CS 5588 — Week 4 Capstone Module Drug Label Evidence RAG System
Team: Salman Mirza, Amy Ngo, Nithin Songala
TruPharma is a Retrieval-Augmented Generation (RAG) application that answers drug-label questions using official FDA data from the openFDA Drug Label API. The system fetches real-time drug labeling records, indexes them with hybrid retrieval (dense + sparse), and generates grounded answers with evidence citations.
| Persona | Example Task |
|---|---|
| Pharmacist | "What dosage of acetaminophen is recommended and what are the warnings?" |
| Clinician | "What drug interactions should I know about for ibuprofen?" |
| Patient | "I take aspirin daily — when should I stop use?" |
Provides faster time-to-answer with higher trust by returning an evidence pack (drug label sections) and a citation-enforced grounded answer, refusing when evidence is insufficient.
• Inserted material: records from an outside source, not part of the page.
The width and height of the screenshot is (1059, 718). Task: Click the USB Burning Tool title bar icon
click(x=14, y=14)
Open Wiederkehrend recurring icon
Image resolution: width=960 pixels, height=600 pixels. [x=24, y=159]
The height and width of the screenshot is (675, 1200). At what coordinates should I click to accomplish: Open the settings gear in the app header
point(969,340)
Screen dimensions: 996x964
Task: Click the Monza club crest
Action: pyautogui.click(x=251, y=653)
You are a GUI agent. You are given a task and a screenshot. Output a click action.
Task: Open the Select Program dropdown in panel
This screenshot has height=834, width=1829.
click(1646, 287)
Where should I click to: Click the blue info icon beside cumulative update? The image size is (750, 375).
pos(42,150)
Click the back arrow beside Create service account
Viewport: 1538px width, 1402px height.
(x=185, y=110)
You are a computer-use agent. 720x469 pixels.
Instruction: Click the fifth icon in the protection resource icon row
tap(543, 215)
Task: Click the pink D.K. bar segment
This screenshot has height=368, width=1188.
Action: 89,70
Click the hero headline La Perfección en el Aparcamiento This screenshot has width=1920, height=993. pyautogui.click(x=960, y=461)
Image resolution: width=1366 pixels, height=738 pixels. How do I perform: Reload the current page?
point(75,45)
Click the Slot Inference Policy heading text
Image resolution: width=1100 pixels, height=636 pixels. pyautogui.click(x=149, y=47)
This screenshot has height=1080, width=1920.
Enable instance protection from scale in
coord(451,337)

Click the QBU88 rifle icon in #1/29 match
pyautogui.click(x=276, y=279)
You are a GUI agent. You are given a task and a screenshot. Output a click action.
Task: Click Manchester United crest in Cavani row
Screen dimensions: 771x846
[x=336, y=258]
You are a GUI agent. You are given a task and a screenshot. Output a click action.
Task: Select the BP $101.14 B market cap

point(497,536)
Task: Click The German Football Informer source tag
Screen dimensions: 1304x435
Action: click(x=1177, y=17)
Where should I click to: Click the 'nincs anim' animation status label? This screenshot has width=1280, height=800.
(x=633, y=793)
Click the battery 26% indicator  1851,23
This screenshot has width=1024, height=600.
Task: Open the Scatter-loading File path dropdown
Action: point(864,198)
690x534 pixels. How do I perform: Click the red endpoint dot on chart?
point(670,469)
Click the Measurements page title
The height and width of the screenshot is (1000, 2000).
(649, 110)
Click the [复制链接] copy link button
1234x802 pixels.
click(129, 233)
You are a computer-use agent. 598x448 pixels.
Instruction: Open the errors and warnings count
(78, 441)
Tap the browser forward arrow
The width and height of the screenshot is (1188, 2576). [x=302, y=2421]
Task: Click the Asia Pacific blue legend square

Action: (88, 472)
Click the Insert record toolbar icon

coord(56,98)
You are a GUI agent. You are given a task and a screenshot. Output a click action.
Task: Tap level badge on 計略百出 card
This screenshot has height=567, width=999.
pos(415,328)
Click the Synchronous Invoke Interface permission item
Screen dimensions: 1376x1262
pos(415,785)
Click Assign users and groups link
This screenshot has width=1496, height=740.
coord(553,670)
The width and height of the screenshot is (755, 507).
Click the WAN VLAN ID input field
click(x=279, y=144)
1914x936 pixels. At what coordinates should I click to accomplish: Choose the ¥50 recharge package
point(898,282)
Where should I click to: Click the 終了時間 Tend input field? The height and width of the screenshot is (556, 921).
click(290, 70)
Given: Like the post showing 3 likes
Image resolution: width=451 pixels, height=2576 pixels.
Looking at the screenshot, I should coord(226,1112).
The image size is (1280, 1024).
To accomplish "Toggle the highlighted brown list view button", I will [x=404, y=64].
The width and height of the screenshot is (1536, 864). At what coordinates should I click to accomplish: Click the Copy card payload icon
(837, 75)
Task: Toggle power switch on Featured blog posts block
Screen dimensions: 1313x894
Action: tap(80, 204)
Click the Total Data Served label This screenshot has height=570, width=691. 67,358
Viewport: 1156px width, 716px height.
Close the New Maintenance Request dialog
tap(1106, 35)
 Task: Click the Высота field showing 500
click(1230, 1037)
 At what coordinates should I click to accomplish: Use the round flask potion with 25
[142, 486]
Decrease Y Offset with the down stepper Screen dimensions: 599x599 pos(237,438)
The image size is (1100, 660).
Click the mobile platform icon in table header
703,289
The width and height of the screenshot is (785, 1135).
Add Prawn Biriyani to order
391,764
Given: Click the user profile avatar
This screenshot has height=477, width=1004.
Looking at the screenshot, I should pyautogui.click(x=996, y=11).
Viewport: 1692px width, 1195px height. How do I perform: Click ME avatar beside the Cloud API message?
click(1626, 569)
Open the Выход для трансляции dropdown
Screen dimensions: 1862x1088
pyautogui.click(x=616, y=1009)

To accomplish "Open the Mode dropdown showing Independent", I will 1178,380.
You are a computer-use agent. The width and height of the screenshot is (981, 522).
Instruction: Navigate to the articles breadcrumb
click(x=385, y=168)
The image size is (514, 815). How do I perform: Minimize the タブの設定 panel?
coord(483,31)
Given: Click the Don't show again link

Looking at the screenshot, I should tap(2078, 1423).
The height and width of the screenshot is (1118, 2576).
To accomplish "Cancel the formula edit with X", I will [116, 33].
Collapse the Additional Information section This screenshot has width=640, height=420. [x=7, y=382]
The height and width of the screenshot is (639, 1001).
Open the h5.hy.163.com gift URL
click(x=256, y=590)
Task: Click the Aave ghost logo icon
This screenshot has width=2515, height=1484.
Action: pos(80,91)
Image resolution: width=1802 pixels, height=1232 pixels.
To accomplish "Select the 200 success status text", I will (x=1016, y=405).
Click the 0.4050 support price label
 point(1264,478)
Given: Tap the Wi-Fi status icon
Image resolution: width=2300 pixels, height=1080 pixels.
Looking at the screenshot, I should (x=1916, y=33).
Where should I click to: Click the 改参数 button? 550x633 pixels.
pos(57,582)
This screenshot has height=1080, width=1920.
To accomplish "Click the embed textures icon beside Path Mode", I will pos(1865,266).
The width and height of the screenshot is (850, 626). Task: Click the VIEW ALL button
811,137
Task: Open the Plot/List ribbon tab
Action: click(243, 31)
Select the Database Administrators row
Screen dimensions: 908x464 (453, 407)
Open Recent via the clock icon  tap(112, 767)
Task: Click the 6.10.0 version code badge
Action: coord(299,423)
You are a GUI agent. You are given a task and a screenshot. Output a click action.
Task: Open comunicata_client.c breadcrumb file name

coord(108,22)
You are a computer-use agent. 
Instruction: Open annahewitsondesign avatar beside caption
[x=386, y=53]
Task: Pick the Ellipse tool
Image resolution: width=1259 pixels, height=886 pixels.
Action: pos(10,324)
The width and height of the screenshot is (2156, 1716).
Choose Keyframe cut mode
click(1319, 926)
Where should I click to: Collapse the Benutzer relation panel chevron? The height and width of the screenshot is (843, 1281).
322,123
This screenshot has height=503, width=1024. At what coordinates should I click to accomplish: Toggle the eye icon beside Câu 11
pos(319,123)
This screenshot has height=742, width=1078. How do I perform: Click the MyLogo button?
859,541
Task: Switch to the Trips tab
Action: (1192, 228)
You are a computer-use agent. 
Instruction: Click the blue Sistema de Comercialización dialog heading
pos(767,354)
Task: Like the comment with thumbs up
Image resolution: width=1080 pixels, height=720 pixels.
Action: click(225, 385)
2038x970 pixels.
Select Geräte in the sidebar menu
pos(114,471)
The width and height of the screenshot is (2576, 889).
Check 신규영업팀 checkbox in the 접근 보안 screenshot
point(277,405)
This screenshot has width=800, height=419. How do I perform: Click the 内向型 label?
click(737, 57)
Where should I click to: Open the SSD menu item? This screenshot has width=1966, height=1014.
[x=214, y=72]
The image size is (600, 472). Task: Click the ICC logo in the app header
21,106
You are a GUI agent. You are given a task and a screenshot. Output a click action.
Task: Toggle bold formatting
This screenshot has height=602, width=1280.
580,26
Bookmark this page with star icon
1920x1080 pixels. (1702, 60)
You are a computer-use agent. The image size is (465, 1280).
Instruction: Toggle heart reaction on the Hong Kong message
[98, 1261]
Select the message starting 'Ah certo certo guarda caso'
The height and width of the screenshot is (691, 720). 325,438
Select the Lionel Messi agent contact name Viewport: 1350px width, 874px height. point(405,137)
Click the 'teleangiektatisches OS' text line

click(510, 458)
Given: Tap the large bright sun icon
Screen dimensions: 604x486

┌──────────────────────────────────────────────────────────┐
│ Streamlit UI (Frontend) │
│ Query Input · Response · Evidence · Metrics/Logs │
└────────────────────────┬─────────────────────────────────┘
│
▼
┌──────────────────────────────────────────────────────────┐
│ RAG Engine (rag_engine.py) │
│ │
│ 1. Build openFDA search query from user text │
│ 2. Fetch drug label records via openFDA API │
│ 3. Chunk text fields (10 selected label sections) │
│ 4. Index: FAISS (dense) + BM25 (sparse) │
│ 5. Hybrid retrieval with reciprocal rank fusion │
│ 6. Generate answer (Gemini LLM or extractive fallback) │
│ 7. Log interaction to CSV │
└────────┬──────────────────────────┬──────────────────────┘
│ │
▼ ▼
┌─────────────────┐ ┌───────────────────────────┐
│ openFDA API │ │ Google Gemini 2.0 Flash │
│ (Drug Labels) │ │ (Optional LLM grounding) │
└─────────────────┘ └───────────────────────────┘
│
▼
┌──────────────────────────────────────────────────────────┐
│ logs/product_metrics.csv │
│ timestamp · query · latency · evidence_ids · confidence │
└──────────────────────────────────────────────────────────┘
- User enters a drug-related question in the Streamlit UI
rag_engine.pyconverts the question into an openFDA API search query- Relevant drug label records are fetched in real-time from FDA servers
- Text is chunked and indexed using dual retrieval (FAISS inner-product + BM25)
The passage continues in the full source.